You've got it exactly right. I found data showing that the restaurant/cafe industry (publicly traded ones, anyway) earn gross margins between 25-70%, depending on the company and how they account for COGS versus operating expenses (the real number, measuring only the raw inputs of goods per sale, is toward the higher end of that range).

Retail is all about generating enough volume to cover fixed expenses.

The item they're selling for $13 could be a low/zero margin product usually used to bait further purchases or tips. Another issue they noted was people not tipping as if they had paid $13, but tipping as if they had paid $3.
That would explain it - however, what items fit that profile in a coffee shop? Certainly I can't think of anything from my local.

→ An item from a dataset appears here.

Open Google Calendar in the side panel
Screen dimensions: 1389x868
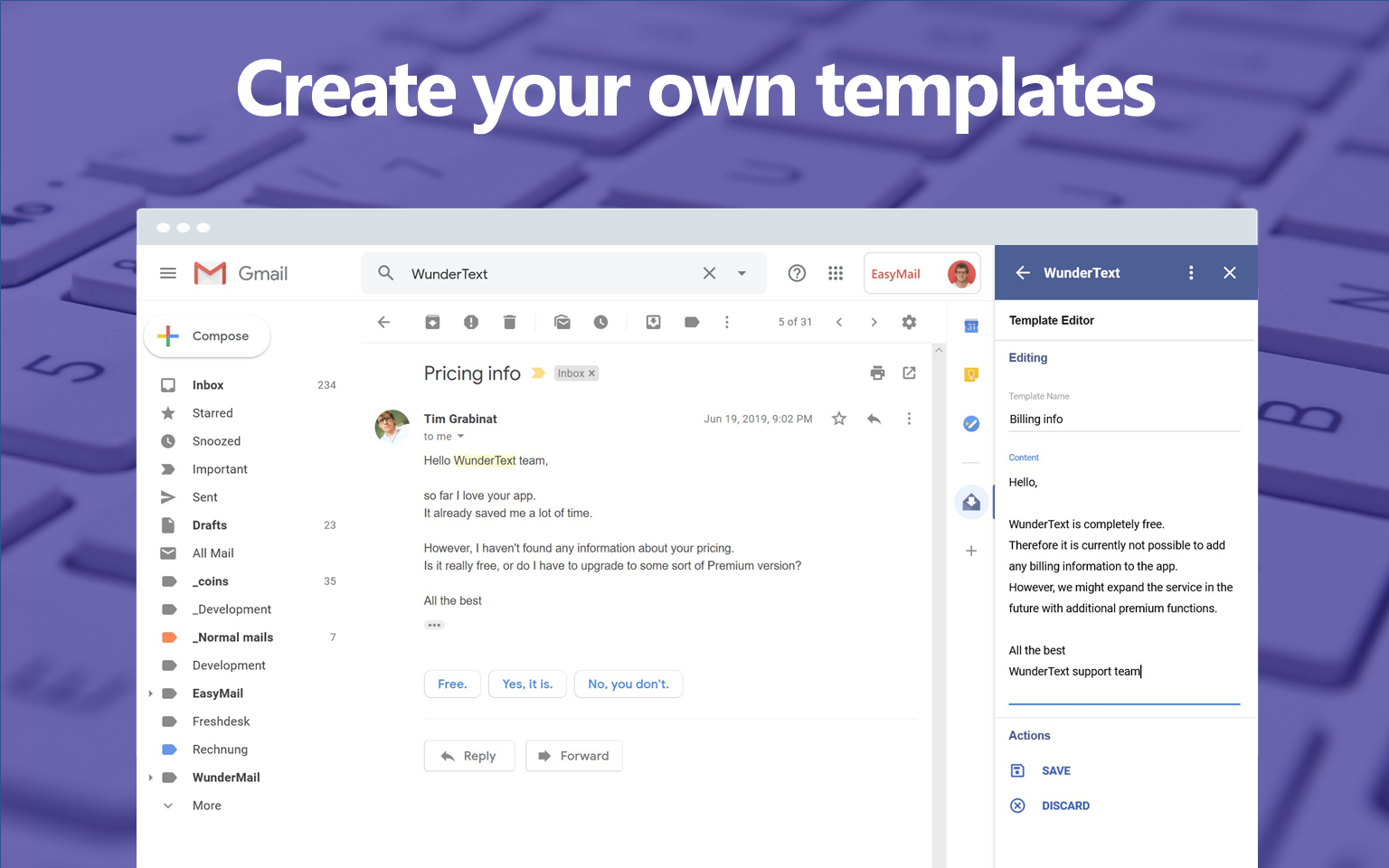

The tipping is a legitimate issue, however, I bet there are people that spent less than the full value of the coupon, tipping the scales back in the other direction, so I believe my back of the napkin analysis stands.

Coffee shops are interesting because the food / pastries are low-margin while the coffee is high-margin. And people are much more likely to just buy coffee than to just buy a pastry. So as your average check increases, your margins go down.
What I learned in food service is that a general formula is 30% food cost, 30% labor, 30% overhead, 10% profit. If things are running well, you take home some money at the end of the day. The margin for error isn't huge.
So assuming that these customers didn't buy anything over $13, her COGS should have been $13 * 0.3 = $3.90. This also ignores the fact that there are people who paid $6 for the coupon and never redeemed it.

Now lets assume that some people didn't redeem the coupon and that her COGS is a bit lower, so COGS = revenue. As labor and overhead are 'fixed', she shouldn't have lost any money as long as these weren't existing customers who decided to use the coupon.

If 100% of her existing customers used the coupon she certainly would have seen her profits hurt. If 100% of these people were new to the business, she wouldn't have made/lost any money on each transaction, but she would have obtained a lot more exposure.

So before deciding to do one of these deals a business owner needs to have a clear handle on their costs, the expected mix of new/existing customers, and the expected revenue from the new customers over some reasonable length of time.